Las lectoras y los lectores hablan sobre deseos para el futuro, la eutanasia, lecciones de Augusto Monterroso y el concepto de “ayudar” en la casa
En la ceremonia de graduación del Bachillerato de mi hermana pequeña presencié algo que anestesió un poco lo que muchos sentimos en estos distópicos tiempos. No hablo de una azucarada y cursi esperanza, sino del presente en carne, piel, humores y hueso. No les deseo suerte. Les deseo que construyan un país consciente de que hay personas que no pueden aunque quieran, y personas que no quieren porque nadie les enseñó jamás que podían. Que sepan que la verdadera riqueza se consigue al disminuir el abismo que separa a unos jóvenes de otros en el acceso a las oportunidades. Los diamantes rara vez aparecen a simple vista; hay que picar la roca para que reluzcan.

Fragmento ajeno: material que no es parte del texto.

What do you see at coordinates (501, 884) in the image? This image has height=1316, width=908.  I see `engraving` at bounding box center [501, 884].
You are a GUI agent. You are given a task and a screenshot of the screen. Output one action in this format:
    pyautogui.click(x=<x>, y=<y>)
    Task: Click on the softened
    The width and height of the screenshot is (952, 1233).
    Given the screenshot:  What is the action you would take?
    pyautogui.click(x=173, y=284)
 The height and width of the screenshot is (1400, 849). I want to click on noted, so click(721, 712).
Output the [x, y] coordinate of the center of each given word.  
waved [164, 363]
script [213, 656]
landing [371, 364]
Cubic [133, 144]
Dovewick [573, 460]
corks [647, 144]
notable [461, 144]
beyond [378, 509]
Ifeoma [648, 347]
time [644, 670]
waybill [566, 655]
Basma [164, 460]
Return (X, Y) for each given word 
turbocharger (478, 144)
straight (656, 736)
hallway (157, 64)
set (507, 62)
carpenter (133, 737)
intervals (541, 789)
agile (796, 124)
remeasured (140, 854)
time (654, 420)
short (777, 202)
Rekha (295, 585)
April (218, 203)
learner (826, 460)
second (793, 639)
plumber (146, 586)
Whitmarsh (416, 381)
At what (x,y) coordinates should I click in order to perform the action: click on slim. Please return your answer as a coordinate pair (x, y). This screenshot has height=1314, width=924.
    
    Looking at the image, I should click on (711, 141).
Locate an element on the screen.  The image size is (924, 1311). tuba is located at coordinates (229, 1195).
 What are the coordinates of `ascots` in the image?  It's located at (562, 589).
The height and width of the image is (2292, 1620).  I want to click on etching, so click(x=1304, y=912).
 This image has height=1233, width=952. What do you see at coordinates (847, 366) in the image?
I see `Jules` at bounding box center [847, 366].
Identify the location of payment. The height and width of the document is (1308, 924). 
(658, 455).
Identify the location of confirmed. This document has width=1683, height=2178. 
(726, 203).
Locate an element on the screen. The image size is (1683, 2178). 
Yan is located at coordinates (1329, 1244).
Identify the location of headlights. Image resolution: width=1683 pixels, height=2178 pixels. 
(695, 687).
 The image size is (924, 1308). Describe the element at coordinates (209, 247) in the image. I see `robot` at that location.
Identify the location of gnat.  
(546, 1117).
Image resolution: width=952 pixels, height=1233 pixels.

Aída Fidalgo Alonso. Oviedo
Estoy asombrada, indignada, perpleja y asustada ante la sentencia del Tribunal Supremo por la que se permite recurrir jurídicamente la concesión de la eutanasia a personas con una “vinculación particularmente estrecha” con el solicitante de la prestación. El derecho a morir es personal e intransferible, como el derecho a votar, a casarse, a divorciarse, a viajar, a abortar. ¿Se imaginan un mundo donde los allegados pudieran judicializar cualquier decisión personal que no les pareciera adecuada? Se llama dictadura. Y, si eres mujer, se llama patriarcado. Donde los elegidos siempre deciden sobre la manera de vivir y hasta de morir de los demás.